Surviving Teenagers

Surviving Teenagers

 

I am a mother to 3 teenage boys (17, 16, 14) and a preteen daughter (12). She will be a teenager in March of next year. I know, I know send up some prayers for me as I am barely hanging on.

Last week my kids had a protest. Against me. Yes read that slowly lol. They were chanting about having equal rights. The younger crew says I am ageist because my older son is allowed to do more and have more company. Well isn’t that how it works? The oldest child definitely has more privileges initially as long as long as they are responsible, respectful, and are on top of their grades. Privileges are what you earn with time and appropriate behavior. This generation is definitely more aware when it comes to discriminatory terms to say the least. However they lack a clear understanding of what it means to “earn privileges.” I took no offense to it at all, I am definitely their parent and not their friend. So I will continue parenting as I see fit.

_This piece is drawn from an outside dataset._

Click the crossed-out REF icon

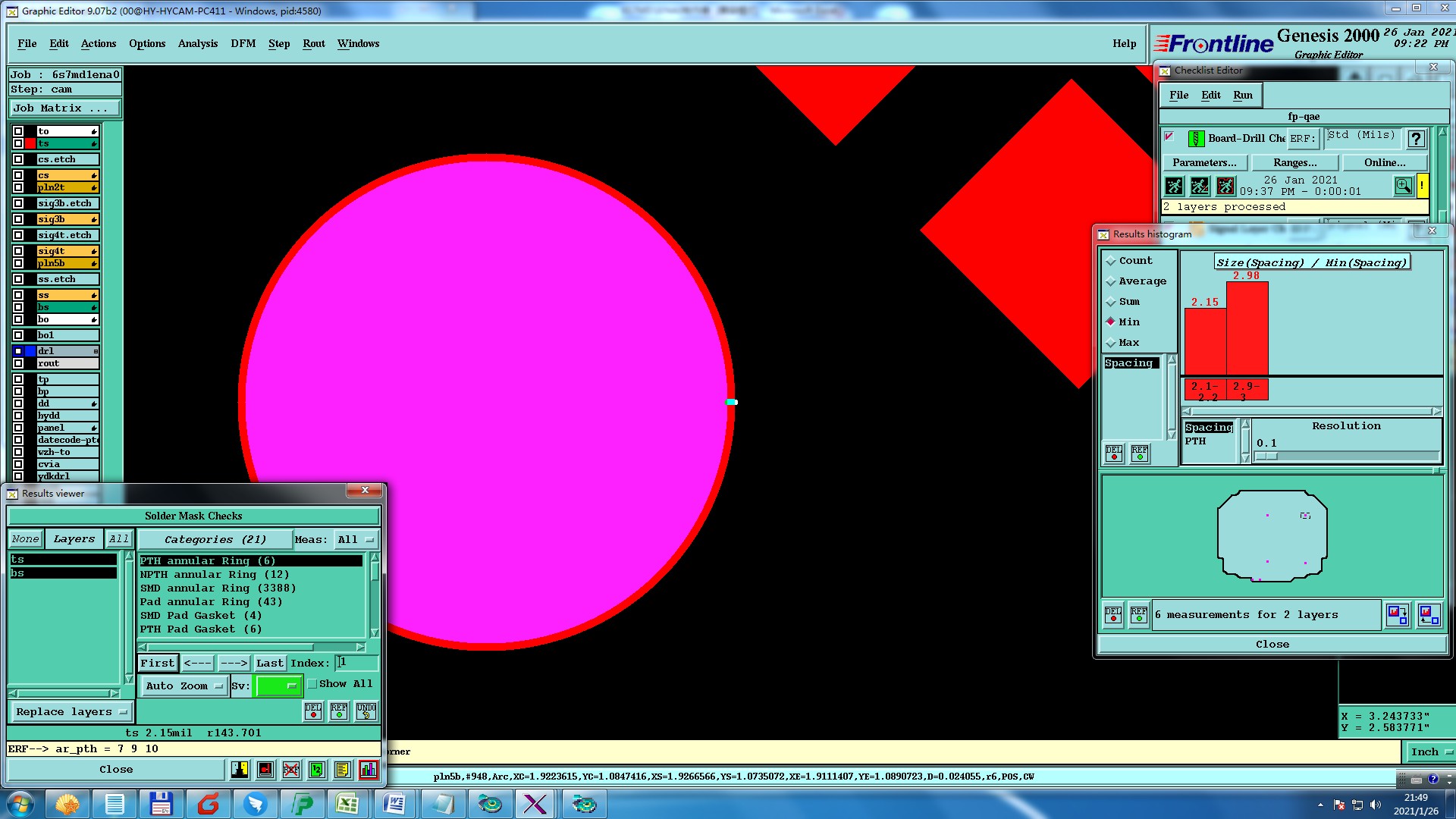291,770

They say that the terrible twos is the hardest phase to overcome. Well I’d have to say nope the terrible teens phase has that beat by a mile.. As these kids are becoming their own people they really want to assert themselves, most of the time to their own detriment. While I am all for my children having a voice and telling me what’s on their mind, I am still the parent. I don’t need a paragraph about why something isn’t fair. Definitely not a protest nor do I need a sonnet. What I said is what I said. Teenager’s don’t seem to understand this. They want to present their case, like its a democracy…. when I’m sure it’s a dictatorship because I reserve the right to shut it all down It is my primary job to keep them safe from themselves at times. After all these years being my children you would have thought that would have sunk in, nope not at all. They still try me.

The mood swings, chile are beyond me. No it is not a girl thing. It is prevalent in boys as well. The way you respond, look, talk to them can be triggering unintentionally and bam you are wondering who is this child. I have grown thick skin and most of the time I am 10 times more patient than I want to be. Deep breaths and calmly taking time to approach conversations that you didn’t realize were sensitive topics has helped on my parenting journey.

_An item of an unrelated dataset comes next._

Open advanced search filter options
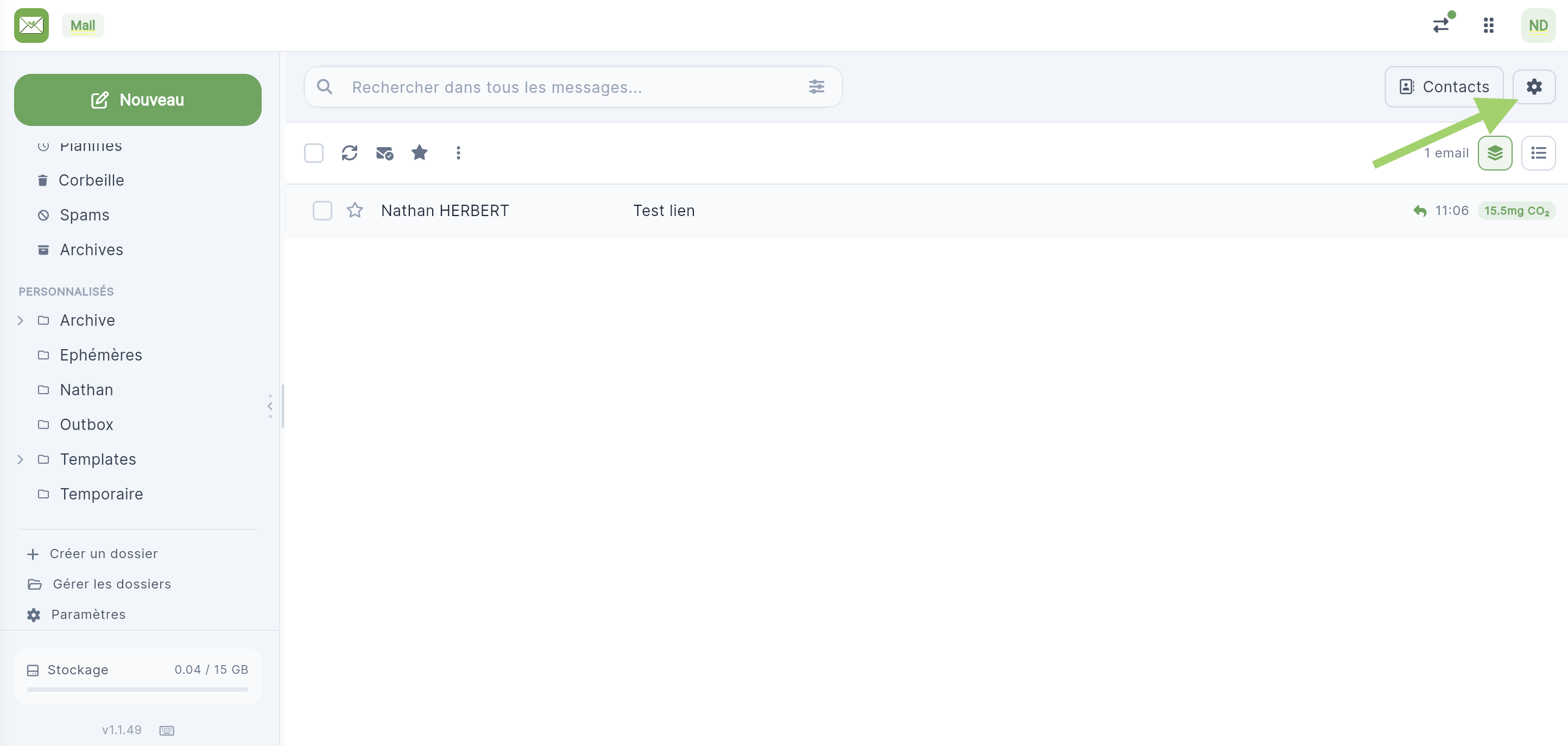Viewport: 1568px width, 746px height. [816, 87]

As they start dating….it’s a serious headache. I’m just gonna say it I don’t trust any of these girls. I am giving them all a hard side eye. I’m just speaking to the girls because my baby girl is too young for the boys, thank God. I know time is winding down but I’m going to bask in her innocence while I can. Let me also go on the record to state I don’t trust these boys either. The girls after my boys, I am just OVER. Most of the time I’m like why do you like her. These children lack basic manners. How do you walk into someone’s house and not speak? Where do they do that at? Who raised you? Although this has led to a lot of healthy conversations about relationships it has been a pain. I pray and hope that they are taking heed to everything I am teaching them so that they can be respectful, intuitive partners.

I know I talked about many things because that is what parenting teenagers is like, you are all over the place. Lots of trial and error and understanding the importance to allow yourself to just parent.

Pray for all us parents as we are walking a fine line between saint and snapped. How are you surviving your teenagers?